For the first time, an artifical intelligence system has reverse-engineered how a planaria worm regenerates. The work, published recently in PLOS Computational Biology, shows how much the robot science can help humans scientists going forward. Humans have been trying for more than 100 years to figure out how planarian regeneration works because the worms are seen as ideal models for human regenerative medicine.
“While the artificial intelligence in this project did have to do a whole lot of computations, the outcome is a theory of what the worm is doing, and coming up with theories of what’s going on in nature is pretty much the most creative, intuitive aspect of the scientist’s job,” said the paper’s lead author, Dr. Michael Levin of the Tufts Center for Regenerative and Developmental Biology. “One of the most remarkable aspects of the project was that the model it found was not a hopelessly-tangled network that no human could actually understand, but a reasonably simple model that people can readily comprehend. All this suggests to me that artificial intelligence can help with every aspect of science, not only data mining but also inference of meaning of the data.”
In order to make complex organs, scientists need to understand how the shapes that make up the organs are normally produced by the living organism. But there’s a dearth of knowledge regarding how and why a particular complex shape is generated in the correct size, shape and orientation, said Levin.
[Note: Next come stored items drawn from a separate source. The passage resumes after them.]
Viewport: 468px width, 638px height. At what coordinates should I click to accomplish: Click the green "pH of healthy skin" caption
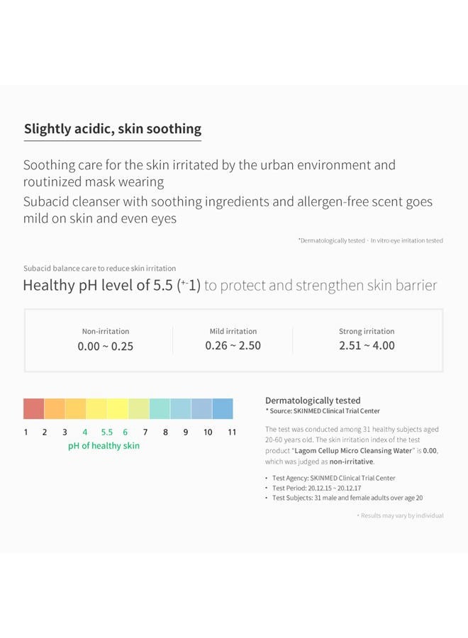point(104,446)
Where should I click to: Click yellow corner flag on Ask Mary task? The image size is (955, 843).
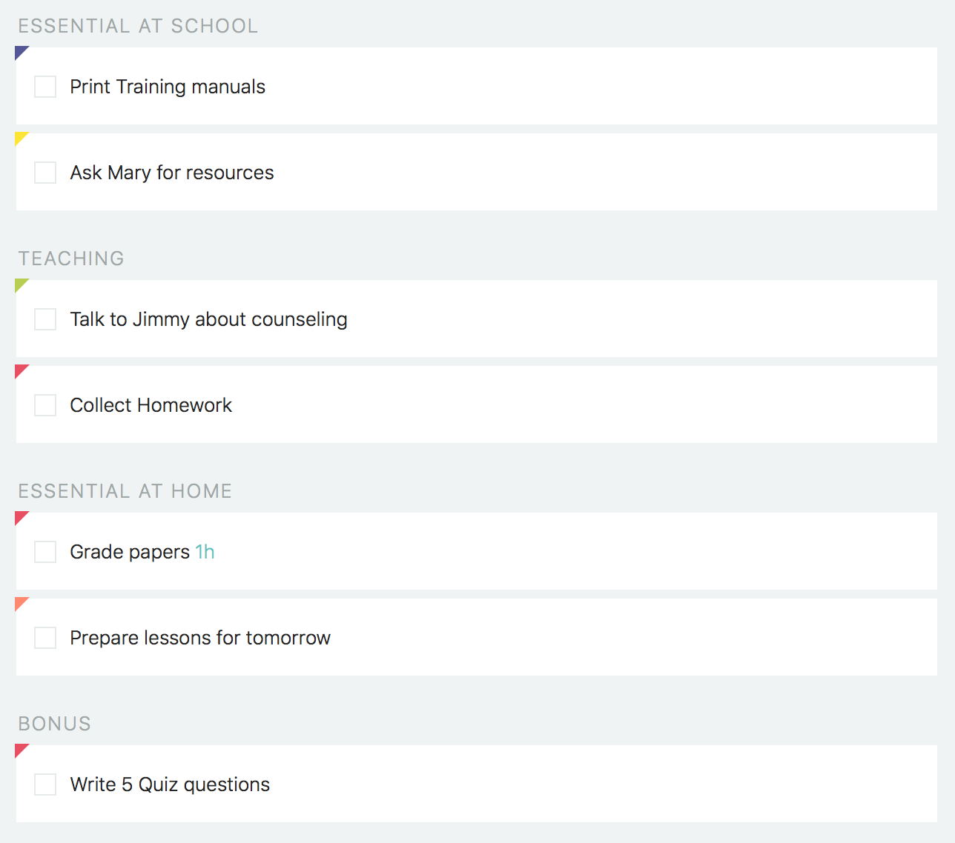pos(20,137)

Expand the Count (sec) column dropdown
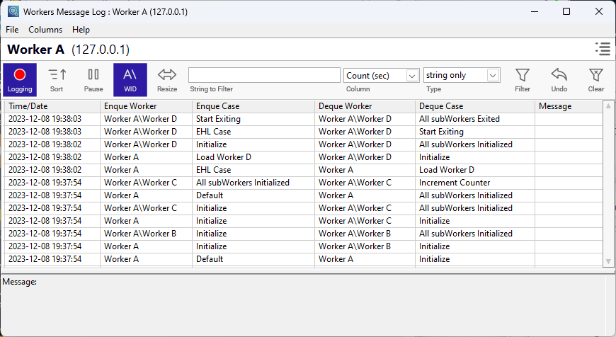point(413,76)
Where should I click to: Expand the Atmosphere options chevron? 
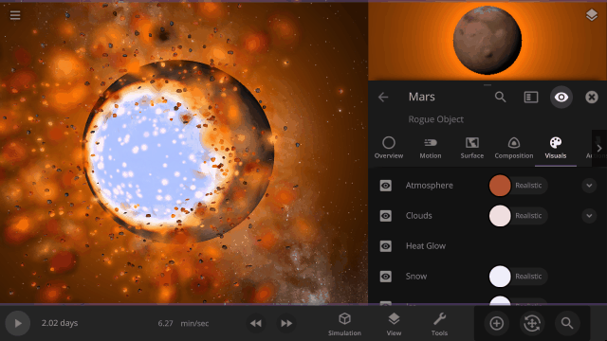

“Most regenerative models today derived from genetic experiments are arrow diagrams, showing which gene regulates which other gene. That’s fine, but it doesn’t tell you what the ultimate shape will be. You cannot tell if the outcome of many genetic pathway models will look like a tree, an octopus or a human,” said Levin. “Most models show some necessary components for the process to happen, but not what dynamics are sufficient to produce the shape, step by step. What we need are algorithmic or constructive models, which you could follow precisely and there would be no mystery or uncertainty. You follow the recipe and out comes the shape.”
Such models are required in order to know what triggers could be applied to such a system to cause regeneration of particular components, or other desired changes in shape. However, no such tools yet exist for mining the fast-growing mountain of published experimental data in regeneration and developmental biology, said the paper’s first author, Dr. Daniel Lobo, Ph.D., a post-doctoral fellow in the Levin lab.
To address this challenge, Lobo and Levin developed an algorithm that would use evolutionary computation to produce regulatory networks able to “evolve” to accurately predict the results of published laboratory experiments that the researchers entered into a database.
Their work was successful and the researchers ultimately applied the algorithm to a combined experimental dataset of 16 key planarian regeneration experiments to determine if the approach could identify a comprehensive regulatory network of planarian generation. After 42 hours, the algorithm returned the discovered regulatory network, which correctly predicted all 16 experiments in the dataset. The network comprised seven known regulatory molecules as well as two proteins that had not yet been identified in existing papers on planarian regeneration.
“This represents the most comprehensive model of planarian regeneration found to date. It is the only known model that mechanistically explains head-tail polarity determination in planaria under many different functional experiments and is the first regenerative model discovered by artificial intelligence,” said Levin.